On March 22, the department of modern languages and literatures and the department of philosophy issued statements of solidarity with FFU’s push to unionize. “We join the adjunct faculty here and at other Jesuit colleges and universities to call for a just employment policy in conformity with a long history of Catholic social teaching that recognizes the right of workers to organize and form unions without employer interference or retaliation in order to negotiate fair and equitable wages and a safe and just work environment,” wrote philosophy department Chair John Drummond.

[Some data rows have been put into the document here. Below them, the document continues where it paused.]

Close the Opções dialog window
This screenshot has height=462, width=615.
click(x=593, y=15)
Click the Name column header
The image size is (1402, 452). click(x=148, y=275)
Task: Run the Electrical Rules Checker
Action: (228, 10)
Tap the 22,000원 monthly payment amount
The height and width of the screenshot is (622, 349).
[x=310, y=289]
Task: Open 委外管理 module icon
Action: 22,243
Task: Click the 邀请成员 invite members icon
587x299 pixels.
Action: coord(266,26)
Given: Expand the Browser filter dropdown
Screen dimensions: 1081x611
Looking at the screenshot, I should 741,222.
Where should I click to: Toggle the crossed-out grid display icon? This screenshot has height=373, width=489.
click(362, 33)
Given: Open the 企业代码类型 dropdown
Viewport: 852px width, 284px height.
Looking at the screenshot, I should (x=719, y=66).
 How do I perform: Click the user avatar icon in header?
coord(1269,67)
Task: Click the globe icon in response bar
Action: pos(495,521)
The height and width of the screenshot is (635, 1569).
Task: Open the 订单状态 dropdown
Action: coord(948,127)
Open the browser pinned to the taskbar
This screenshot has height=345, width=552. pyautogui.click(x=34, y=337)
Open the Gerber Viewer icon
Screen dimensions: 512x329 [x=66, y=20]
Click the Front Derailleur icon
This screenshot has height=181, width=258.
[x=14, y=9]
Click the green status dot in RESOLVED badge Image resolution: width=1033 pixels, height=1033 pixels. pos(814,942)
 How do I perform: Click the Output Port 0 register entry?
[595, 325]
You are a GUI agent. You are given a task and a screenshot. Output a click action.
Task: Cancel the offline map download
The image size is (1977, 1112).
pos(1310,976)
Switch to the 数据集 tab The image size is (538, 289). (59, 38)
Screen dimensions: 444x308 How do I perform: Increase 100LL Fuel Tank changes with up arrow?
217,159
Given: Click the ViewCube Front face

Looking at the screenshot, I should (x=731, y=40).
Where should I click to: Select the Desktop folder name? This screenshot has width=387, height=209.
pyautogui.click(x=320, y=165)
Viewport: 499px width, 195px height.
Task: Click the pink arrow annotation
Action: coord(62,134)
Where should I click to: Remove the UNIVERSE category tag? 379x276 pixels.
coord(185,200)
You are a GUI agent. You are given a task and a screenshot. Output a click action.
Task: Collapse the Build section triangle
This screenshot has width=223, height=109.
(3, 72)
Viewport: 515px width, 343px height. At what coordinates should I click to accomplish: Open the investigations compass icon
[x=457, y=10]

FFU received their answer when, on March 30, the Fordham administration sent their statement of position unequivocally reading that, “The NLRB has no, and/or should refrain from asserting, jurisdiction over Fordham University as a self-identified religious university,” and that “If the Regional Director directs an election and overrules the Employer’s arguments, only those who should be included within the unit are: non-tenure track, non-clinical, non-temporary or casual, part-time faculty who do not provide services in the Gabelli School of Business, Fordham University School of Law, or who do not provide service in the areas of Graduate Education and/or Graduate Social Service. Those eligible to vote would be those who held an appointment in both the Spring 2017 and Fall 2016, and who taught two (2) courses per semester.”

It cited the Pacific Lutheran University NLRB 2015 decision, calling the ruling incorrect, in which “the NLRB rejected the school’s claims that its full-time, non-tenure track faculty members are managerial employees and thus are not entitled to collective bargaining,” according to InsideHigherEd.

The question of the role of religious education was also a key point. The Pacific Lutheran decision set the standard that a religious college would need to show that “it holds out the petitioned-for faculty members as performing a religious function” in order to prevent its faculty from unionizing. “[The listed-as-inapplicable] faculty share an overwhelming community of interest with the petitioned-for unit – to wit, the provision of a Jesuit Catholic education to students pursuing higher learning,” the administration statement read. “The strength of this community of interest in imparting a Jesuit Catholic education to Fordham’s students is further evidence of the impropriety of the NLRB exerting state power over Fordham’s religious freedoms.”

In reaction to the position, an email within FFU on March 30 called the administration’s position “shameful and hypocritical.” “[Fordham’s] actions have indicated that going through the NLRB process would likely mean a lengthy and uncertain legal battle,” the email said. “Instead of being caught up in a legal fight, we believe it is in our best interest to go another route and begin a robust public campaign to recognize our union and win a real voice.”

On April 3, the SEIU voluntarily withdrew their petition to represent Fordham faculty, and an order for a petition for decertification was filed, which institutes a vote to dissolve the intended union.

Two days later, an email to the Fordham community disseminated by FFU members launched the new public campaign. “We are appalled that Father McShane and the Fordham administration would so flagrantly disregard Jesuit values of economic justice and equality and block contingent faculty in their efforts to attain a basic standard of living,” it said.

At the rally FFU held on April 8 at Fordham at Lincoln Center, speakers showed they intended to appeal the decision with another application to unionize, but emphasized their need for strong community advocacy. “By the time the case goes to the court system, the National Labor Relations Board will be stacked with reactionary judges appointed by Fordham’s new favorite alumnus, Donald J. Trump,” lamented adjunct professor Alessandro King of Fordham College at Rose Hill (FCRH) in front of a crowd.